Some people use it as a means of 'showing off' their social life/possesions. I have known many a people, whom, a few weeks after dating their boyfriend/girlfriend, upload an album filled with several dozen photos of themselves, cozied up, kissing, hugging. I get the point already. Your 'in love'. To me, it makes me question whether they actually love their partners or whether its more a means to show off and hide their insecurities. I do not say this out of bitterness, I already have a (secret) partner of almost a year. But I have never felt the need to resort to such measures. I actually thought of doing this myself to prove a point but I felt too embarassed purposefully posing for the sake of the cameras. There is also the parties. They will tag themselves in a million photos on their drunken nights out, add people they met once at a party just so they can appear incredibly sociable and ask 'So how did last night go? Got home alright?'. They will comment on their own photos 'OMG, tottally smashed' and often provide photographic evidence of their drug consuption such as close up of spliffs and pills. They often use facebook as a way of promoting gossip about themselves through status updates such as 'Insert name here..is tottally tired from all of last nights partying'. I get the point, you have 'social lives' like everyone else does....wooooo, your really cool and the fact you feel the need to provide evidence for this is soo cool!

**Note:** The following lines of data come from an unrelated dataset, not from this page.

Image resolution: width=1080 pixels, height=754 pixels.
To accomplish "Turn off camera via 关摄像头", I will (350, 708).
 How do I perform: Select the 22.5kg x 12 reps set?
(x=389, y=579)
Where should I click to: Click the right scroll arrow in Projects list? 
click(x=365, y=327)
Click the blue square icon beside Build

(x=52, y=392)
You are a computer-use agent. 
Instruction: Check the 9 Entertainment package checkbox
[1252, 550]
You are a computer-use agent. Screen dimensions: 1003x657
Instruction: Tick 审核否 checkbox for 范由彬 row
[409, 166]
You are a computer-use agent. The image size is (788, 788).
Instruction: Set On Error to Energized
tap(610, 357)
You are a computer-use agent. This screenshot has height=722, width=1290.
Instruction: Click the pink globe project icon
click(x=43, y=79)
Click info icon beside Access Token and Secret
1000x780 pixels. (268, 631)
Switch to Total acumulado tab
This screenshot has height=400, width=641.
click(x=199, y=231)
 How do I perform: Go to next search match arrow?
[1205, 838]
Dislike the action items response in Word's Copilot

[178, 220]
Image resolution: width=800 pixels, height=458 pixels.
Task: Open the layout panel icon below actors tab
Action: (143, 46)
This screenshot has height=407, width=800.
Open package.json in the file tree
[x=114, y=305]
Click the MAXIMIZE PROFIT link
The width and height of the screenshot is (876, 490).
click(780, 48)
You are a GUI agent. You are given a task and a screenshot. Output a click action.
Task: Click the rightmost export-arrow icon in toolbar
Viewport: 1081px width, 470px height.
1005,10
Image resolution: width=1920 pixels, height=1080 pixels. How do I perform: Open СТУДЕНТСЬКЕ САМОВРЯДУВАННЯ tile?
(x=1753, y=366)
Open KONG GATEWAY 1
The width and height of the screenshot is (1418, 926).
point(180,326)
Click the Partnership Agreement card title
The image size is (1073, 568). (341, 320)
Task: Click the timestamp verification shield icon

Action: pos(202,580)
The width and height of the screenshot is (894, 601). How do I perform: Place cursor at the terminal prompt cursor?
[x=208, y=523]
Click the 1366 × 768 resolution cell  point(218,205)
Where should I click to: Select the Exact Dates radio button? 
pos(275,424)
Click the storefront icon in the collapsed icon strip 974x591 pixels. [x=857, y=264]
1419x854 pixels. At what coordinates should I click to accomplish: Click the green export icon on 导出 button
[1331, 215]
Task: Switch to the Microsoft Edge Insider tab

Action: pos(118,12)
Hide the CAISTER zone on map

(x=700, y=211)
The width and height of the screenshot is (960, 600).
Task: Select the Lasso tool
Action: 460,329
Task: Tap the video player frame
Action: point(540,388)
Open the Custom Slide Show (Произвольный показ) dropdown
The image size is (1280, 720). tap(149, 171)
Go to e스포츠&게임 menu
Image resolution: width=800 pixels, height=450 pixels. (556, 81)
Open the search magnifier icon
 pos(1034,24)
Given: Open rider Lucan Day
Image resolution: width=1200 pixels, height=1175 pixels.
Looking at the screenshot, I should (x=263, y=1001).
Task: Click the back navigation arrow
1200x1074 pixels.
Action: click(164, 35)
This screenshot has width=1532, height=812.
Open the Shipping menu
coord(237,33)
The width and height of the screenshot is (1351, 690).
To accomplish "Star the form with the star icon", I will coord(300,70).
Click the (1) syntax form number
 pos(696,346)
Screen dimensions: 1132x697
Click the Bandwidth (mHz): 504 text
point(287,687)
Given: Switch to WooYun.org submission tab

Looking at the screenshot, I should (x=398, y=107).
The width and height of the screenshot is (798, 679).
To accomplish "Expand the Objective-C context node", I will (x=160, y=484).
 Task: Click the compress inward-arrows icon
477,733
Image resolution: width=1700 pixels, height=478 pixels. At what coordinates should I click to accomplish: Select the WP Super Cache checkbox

Hence my rant above explains why le Facebook annoys me incredibly. The fact I do not partake in the above activities makes people believe that I have no life or sense in fashion, because I do not have a million photos of myself doing these things. I apologise that I do not carry a camera around everywhere I go, I would rather just get on with life and not have to publish every single activity I engaged in on Facebook.






Wednesday, 18 February 2009

Greetings


fellow earthlings. I have decided that I wish to use this site for the purpose of publishing my art. And also writing a few ponderings/wanderings/thingymabobs upon occasion. Perhaps this could document my ever so exciting life. Actually it was seeing Tara, my buissness woman friend set up an account that tempted me into creating one. Social networking sites really are'nt a favourable medium to upload art onto.


I must go and exercise. It is almost midnight and my body is burning to release some energy.